I'm hitting this issue consistently with Zipkin and Jaeger Native as well.

moderation commented 5 years ago

When I tested https://github.com/envoyproxy/envoy/pull/6025 I validated all of the new configs for OT, Zipkin and Lightstep. Either way I can probably take a look at this tomorrow if you can wait.

mattklein123 commented 5 years ago

@rnburn @objectiser

objectiser commented 5 years ago

Looks like the updated yaml files from #6025 are being used, but possibly with an older version of envoy?

moderation commented 5 years ago

After doing some testing the only change required to make this work is to ensure that the docker compose commands that build and launch the containers are using the latest Envoy images. Users without existing old images in their docker images list won't hit this error.

@objectiser is right in that if you have old images they won't handle the new configs.

Sequence of commands is:

$ pwd
envoy/examples/jaeger-tracing
$ docker pull envoyproxy/envoy
$ docker pull envoyproxy/envoy-alpine
$ docker-compose up --build -d
$ docker-compose ps

@venilnoronha please validate and I'll create a docs PR to add the two docker pull commands.

For those wondering, it doesn't appear to be a way to change the docker-compose.yaml file to pull images as per the actual docker-compose pull command line - https://docs.docker.com/compose/reference/build/. There are all sorts of crazy suggestions out there like deleting all images before doing a docker-compose up. docker-compose pull before up might work but one only has so much time to waste on things related to Docker.

venilnoronha commented 5 years ago

Pulling the latest copy of the Docker images worked. Thanks!

moderation commented 5 years ago

Jaeger Native is failing for me as the download and install of libjaegertracing_plugin.linux_amd64.so is busted. Will look into this. I recall it was a pain when setting up on Linux.

venilnoronha commented 5 years ago

Not too far and I hit another issue. I think I'm clearly missing something.

The docs don't mention anything about docker-machine except for the curl command. I assumed that I had to create a machine so I went ahead an executed the following command.

$ docker-machine create --driver virtualbox default

Then, when I execute the curl command, I observe the following.

$ curl -v $(docker-machine ip):8000/trace/1
*   Trying 192.168.99.100...
* TCP_NODELAY set
* Connection failed
* connect to 192.168.99.100 port 8000 failed: Connection refused
* Failed to connect to 192.168.99.100 port 8000: Connection refused
* Closing connection 0
curl: (7) Failed to connect to 192.168.99.100 port 8000: Connection refused

What am I missing?

moderation commented 5 years ago

@venilnoronha I've done a bunch of testing on this and I think we should drop any reference to docker-machine. It is not required to run any of the sandboxes and adds to confusion and difficulty of getting the sandboxes running.
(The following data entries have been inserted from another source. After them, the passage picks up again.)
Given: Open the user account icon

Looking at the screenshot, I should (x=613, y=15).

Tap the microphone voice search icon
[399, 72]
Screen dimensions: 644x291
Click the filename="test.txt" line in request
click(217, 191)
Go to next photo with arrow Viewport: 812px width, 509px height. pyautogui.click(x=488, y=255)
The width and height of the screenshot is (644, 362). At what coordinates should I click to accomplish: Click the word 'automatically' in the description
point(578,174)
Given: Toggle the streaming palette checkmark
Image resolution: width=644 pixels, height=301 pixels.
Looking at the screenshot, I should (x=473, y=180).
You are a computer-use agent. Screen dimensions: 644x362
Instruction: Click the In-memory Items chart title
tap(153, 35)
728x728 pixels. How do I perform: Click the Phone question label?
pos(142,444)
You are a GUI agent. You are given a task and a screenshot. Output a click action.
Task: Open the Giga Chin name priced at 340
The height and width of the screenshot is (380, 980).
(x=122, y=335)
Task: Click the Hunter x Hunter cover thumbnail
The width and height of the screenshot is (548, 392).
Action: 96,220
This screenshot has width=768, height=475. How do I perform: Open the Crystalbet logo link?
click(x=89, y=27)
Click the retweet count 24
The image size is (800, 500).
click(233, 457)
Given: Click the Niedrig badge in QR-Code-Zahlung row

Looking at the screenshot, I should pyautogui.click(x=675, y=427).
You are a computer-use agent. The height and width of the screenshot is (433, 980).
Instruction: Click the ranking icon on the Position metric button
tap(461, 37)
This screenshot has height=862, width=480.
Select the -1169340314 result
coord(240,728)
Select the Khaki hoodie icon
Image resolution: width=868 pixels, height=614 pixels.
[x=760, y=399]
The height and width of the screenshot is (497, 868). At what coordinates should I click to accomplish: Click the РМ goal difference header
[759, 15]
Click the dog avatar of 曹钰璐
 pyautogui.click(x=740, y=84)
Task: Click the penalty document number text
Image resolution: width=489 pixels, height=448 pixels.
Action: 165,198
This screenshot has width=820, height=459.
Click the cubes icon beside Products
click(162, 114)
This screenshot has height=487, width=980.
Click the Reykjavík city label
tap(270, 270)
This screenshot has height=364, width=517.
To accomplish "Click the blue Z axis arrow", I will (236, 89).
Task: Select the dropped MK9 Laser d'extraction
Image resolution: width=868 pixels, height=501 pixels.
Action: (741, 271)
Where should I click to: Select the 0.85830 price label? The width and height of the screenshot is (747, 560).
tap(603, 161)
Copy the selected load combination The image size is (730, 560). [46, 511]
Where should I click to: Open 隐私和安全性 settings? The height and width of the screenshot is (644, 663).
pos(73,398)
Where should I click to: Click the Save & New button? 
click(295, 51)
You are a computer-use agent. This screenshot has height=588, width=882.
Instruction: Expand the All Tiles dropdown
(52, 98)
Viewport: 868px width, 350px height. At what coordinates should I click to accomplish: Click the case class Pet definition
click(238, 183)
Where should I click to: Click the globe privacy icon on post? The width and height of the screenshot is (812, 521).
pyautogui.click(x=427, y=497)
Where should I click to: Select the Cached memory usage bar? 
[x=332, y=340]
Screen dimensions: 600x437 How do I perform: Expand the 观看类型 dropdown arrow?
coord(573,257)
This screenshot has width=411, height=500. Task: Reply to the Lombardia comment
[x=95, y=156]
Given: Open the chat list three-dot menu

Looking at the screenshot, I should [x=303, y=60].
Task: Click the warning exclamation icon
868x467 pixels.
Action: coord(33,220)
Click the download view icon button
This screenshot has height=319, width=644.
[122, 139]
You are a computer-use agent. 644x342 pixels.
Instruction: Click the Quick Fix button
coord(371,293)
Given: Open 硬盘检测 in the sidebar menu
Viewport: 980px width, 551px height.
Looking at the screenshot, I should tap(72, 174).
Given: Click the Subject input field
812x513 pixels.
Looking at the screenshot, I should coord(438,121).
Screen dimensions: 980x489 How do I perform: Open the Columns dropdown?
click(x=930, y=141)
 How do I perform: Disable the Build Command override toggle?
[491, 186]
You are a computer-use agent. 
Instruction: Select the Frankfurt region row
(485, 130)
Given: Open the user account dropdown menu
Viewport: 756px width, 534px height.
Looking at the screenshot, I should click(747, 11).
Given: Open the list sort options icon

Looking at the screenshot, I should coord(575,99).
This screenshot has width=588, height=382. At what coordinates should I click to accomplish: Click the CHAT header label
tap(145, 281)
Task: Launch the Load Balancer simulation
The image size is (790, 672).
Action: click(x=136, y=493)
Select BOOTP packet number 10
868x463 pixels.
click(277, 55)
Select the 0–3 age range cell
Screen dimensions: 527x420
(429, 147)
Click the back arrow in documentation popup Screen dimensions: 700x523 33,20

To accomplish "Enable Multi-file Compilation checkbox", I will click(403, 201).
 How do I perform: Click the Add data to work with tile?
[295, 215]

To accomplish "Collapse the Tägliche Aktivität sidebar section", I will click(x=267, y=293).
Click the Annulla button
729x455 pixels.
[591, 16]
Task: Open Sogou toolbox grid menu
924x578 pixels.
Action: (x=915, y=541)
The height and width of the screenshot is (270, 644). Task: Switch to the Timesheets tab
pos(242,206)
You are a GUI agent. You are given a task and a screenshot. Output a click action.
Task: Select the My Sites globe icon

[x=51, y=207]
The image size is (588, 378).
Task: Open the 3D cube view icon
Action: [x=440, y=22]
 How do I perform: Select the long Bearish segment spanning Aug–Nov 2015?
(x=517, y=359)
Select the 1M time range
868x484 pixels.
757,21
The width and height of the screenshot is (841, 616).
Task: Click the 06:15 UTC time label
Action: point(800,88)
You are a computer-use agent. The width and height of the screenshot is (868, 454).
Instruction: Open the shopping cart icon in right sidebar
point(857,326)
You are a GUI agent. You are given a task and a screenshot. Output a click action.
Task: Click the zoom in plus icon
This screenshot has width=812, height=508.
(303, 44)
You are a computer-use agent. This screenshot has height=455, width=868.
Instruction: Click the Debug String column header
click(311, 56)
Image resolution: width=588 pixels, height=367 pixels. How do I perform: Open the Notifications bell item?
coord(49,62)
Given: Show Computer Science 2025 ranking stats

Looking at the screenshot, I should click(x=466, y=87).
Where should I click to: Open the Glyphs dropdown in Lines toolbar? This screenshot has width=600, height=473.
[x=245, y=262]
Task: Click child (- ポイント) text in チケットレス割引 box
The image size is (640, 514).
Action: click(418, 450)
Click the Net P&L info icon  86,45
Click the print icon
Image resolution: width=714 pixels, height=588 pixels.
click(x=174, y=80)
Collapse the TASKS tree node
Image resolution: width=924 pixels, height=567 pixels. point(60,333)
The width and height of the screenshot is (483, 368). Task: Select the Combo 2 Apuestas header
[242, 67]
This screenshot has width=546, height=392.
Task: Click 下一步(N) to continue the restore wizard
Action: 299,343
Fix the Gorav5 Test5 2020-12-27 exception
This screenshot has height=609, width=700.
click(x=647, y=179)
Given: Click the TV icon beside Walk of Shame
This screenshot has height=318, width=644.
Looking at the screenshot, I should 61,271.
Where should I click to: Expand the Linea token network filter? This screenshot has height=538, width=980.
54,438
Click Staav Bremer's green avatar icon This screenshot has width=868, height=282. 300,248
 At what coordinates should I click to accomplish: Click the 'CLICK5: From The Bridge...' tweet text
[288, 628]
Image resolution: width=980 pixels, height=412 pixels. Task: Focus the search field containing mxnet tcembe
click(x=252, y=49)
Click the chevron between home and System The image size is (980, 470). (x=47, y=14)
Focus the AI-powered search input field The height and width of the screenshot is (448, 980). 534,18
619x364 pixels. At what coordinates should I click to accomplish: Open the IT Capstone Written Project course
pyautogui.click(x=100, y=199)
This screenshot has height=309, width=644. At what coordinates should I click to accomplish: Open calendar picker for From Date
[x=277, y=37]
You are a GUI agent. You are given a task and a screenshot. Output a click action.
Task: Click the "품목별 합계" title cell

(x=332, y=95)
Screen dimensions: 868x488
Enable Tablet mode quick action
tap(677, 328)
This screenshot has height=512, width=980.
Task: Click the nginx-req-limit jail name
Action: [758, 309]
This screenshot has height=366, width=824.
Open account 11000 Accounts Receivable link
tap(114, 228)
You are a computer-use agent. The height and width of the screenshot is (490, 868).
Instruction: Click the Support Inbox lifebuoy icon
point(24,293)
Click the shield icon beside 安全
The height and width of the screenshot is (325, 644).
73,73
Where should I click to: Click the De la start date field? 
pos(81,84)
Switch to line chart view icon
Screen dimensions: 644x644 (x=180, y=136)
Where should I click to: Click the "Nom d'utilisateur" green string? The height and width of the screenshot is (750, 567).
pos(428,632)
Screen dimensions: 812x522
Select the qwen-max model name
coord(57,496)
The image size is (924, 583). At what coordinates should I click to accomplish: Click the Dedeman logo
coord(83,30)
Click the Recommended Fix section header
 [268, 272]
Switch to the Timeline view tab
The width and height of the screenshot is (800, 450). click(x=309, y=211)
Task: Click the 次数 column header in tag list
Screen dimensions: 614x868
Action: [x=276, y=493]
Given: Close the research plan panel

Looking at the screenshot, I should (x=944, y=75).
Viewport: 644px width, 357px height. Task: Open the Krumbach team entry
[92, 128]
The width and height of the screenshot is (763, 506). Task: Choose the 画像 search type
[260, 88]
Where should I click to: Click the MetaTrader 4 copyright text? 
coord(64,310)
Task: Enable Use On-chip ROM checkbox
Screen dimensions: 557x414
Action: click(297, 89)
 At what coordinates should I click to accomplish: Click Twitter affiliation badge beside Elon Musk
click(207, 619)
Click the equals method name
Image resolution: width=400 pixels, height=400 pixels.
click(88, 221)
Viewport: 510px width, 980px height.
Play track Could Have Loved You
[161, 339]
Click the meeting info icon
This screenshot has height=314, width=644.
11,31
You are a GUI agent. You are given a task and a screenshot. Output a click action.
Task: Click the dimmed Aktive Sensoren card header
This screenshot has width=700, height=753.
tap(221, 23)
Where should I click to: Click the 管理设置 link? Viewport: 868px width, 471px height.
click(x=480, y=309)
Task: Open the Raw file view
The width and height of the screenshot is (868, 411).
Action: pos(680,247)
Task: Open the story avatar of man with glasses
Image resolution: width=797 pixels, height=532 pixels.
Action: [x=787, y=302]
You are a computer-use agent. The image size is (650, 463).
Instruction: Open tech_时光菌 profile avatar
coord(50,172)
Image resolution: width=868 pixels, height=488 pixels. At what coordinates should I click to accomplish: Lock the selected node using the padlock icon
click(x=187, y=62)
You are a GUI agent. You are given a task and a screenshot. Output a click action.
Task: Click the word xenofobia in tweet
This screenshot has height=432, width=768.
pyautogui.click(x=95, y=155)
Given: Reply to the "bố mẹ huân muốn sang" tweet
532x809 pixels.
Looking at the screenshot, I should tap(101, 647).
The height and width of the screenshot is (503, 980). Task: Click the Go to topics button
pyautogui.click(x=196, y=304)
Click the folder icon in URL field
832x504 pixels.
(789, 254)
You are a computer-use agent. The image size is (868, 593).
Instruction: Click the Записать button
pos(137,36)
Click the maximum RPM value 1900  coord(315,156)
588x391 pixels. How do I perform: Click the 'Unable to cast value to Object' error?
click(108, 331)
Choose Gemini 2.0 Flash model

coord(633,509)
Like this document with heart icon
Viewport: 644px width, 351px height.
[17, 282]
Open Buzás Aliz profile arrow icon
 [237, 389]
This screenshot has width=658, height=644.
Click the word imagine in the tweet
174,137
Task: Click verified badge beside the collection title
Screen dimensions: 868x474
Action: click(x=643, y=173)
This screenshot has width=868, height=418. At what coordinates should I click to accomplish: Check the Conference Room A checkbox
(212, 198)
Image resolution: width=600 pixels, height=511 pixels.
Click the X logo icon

So you can replace $(docker-machine ip) and $(docker-machine ip default) with localhost and everything should work.

Lastly I found bugs like the front envoy in the jaeger-native sandbox sending traces to the wrong port and therefore not showing up in Jaeger.

I need to modify the CORS sandbox to not use docker machines.

tl;dr is a biggish documentation PR is coming. Please test localhost as per above.

venilnoronha commented 5 years ago

Yes, localhost instead of $(docker-machine ip) actually worked. Awesome, thanks!

venilnoronha commented 5 years ago

I've tested both Jaeger Native and Zipkin tracing sandboxes.